Data —
● ● ●

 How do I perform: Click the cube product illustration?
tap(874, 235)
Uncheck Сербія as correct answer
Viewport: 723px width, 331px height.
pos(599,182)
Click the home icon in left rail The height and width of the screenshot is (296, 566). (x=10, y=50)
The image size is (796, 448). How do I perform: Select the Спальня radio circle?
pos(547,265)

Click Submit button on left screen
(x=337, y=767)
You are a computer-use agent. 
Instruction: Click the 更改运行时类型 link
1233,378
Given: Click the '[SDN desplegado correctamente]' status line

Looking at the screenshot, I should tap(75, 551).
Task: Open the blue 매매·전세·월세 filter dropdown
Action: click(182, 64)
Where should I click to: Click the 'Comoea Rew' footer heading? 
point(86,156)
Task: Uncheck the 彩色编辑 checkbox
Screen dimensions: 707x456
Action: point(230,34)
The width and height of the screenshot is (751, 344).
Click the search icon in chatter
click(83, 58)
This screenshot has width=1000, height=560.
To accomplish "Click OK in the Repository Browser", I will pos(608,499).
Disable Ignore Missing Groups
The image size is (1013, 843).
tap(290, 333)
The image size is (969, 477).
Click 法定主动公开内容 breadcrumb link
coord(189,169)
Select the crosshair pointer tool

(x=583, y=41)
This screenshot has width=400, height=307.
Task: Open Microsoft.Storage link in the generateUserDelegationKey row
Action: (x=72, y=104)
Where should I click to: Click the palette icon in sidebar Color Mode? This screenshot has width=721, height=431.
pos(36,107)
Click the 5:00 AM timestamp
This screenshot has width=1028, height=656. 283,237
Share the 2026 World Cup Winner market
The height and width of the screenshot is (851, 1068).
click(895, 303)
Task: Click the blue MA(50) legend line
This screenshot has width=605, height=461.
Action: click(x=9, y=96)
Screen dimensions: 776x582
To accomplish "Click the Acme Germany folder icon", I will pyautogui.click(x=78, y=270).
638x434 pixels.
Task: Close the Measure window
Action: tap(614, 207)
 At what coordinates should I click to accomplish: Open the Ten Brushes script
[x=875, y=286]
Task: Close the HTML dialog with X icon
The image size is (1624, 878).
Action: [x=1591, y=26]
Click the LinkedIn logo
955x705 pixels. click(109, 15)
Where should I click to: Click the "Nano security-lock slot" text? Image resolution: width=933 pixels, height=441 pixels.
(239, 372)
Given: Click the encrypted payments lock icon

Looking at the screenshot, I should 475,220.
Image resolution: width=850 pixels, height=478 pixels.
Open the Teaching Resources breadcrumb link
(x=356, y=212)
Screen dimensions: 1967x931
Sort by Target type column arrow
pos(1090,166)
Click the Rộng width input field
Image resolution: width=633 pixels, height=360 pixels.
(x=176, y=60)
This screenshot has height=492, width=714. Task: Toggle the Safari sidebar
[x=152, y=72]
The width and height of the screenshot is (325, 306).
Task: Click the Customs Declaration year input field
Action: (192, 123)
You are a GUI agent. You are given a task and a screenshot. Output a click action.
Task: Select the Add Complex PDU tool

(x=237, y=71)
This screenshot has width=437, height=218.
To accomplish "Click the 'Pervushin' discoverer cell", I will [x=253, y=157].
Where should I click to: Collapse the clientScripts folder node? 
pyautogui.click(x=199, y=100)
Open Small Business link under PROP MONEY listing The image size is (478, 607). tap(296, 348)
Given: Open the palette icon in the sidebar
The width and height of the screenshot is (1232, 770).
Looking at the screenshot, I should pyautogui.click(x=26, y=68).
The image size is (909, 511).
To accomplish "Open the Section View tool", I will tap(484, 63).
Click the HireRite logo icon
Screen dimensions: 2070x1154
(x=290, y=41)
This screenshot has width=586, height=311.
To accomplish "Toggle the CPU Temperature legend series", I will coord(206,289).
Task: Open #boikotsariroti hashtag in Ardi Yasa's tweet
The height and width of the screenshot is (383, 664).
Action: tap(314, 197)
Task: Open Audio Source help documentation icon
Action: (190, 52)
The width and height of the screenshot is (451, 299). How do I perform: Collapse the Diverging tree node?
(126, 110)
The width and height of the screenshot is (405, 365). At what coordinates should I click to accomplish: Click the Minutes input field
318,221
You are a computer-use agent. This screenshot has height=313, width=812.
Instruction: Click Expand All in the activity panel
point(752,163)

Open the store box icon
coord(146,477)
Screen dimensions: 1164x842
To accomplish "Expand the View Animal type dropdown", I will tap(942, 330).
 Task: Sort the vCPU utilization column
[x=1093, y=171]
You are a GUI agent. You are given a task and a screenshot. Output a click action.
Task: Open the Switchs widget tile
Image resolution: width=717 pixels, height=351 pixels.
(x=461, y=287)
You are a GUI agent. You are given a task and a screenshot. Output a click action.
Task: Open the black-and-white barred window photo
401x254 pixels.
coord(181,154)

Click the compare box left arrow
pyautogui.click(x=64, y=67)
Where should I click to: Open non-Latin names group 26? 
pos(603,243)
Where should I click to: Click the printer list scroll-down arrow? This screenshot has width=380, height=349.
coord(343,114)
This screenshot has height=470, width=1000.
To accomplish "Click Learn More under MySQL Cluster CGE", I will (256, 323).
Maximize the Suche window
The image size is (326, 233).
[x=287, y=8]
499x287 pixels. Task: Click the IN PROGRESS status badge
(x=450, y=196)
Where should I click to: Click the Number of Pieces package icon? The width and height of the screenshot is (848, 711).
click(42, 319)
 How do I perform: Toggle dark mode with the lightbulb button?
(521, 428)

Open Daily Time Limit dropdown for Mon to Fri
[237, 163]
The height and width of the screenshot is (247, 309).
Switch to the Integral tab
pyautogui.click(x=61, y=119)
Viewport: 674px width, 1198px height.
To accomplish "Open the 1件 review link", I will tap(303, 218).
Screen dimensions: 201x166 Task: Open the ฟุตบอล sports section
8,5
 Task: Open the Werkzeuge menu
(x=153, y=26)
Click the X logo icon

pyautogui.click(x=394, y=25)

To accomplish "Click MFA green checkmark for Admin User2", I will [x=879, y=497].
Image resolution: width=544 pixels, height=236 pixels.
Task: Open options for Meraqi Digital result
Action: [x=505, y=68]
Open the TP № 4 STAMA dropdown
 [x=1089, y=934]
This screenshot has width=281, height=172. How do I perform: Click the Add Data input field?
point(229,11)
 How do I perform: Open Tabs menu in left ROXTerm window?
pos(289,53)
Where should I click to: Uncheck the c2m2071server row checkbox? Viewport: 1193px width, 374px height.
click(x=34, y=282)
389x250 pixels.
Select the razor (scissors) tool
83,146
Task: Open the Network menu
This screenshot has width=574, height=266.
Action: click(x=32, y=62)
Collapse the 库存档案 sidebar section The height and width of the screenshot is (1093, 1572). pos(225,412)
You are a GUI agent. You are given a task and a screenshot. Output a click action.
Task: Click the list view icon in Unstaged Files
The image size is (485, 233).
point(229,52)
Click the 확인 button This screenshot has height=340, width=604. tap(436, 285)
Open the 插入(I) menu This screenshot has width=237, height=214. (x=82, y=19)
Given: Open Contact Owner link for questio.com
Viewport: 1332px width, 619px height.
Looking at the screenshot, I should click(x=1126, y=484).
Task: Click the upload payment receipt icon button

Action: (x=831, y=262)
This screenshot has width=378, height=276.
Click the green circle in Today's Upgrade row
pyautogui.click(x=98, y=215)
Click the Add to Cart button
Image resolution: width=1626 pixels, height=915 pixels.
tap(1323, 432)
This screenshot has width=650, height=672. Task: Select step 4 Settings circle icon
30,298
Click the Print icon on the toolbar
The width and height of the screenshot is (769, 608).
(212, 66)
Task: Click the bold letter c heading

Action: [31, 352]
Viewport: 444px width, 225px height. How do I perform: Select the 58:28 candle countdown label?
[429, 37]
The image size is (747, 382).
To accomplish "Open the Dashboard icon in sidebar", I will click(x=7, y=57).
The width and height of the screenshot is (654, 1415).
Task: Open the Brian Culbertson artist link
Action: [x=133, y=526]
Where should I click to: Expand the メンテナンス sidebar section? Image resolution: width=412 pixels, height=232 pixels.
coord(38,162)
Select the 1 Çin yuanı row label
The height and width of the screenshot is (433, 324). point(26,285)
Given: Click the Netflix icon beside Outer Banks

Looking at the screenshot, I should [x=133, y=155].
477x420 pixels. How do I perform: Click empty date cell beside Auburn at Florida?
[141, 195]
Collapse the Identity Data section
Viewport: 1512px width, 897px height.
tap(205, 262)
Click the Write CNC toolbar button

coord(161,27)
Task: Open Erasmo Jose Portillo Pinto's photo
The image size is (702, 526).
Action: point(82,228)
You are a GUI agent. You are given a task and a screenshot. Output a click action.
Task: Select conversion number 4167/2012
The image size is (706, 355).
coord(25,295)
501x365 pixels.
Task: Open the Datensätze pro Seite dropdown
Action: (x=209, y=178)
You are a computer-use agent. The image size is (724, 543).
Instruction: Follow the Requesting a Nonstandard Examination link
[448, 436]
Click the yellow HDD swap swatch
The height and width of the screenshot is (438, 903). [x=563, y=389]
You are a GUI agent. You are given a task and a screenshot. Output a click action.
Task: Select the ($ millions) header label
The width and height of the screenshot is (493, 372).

● ● ●

What is needed — Copy out the lines of the items word for word, starting from the beginning of the items and running through the line with "(x=337, y=767)".

Final result —
 How do I perform: Click the cube product illustration?
tap(874, 235)
Uncheck Сербія as correct answer
Viewport: 723px width, 331px height.
pos(599,182)
Click the home icon in left rail The height and width of the screenshot is (296, 566). (x=10, y=50)
The image size is (796, 448). How do I perform: Select the Спальня radio circle?
pos(547,265)

Click Submit button on left screen
(x=337, y=767)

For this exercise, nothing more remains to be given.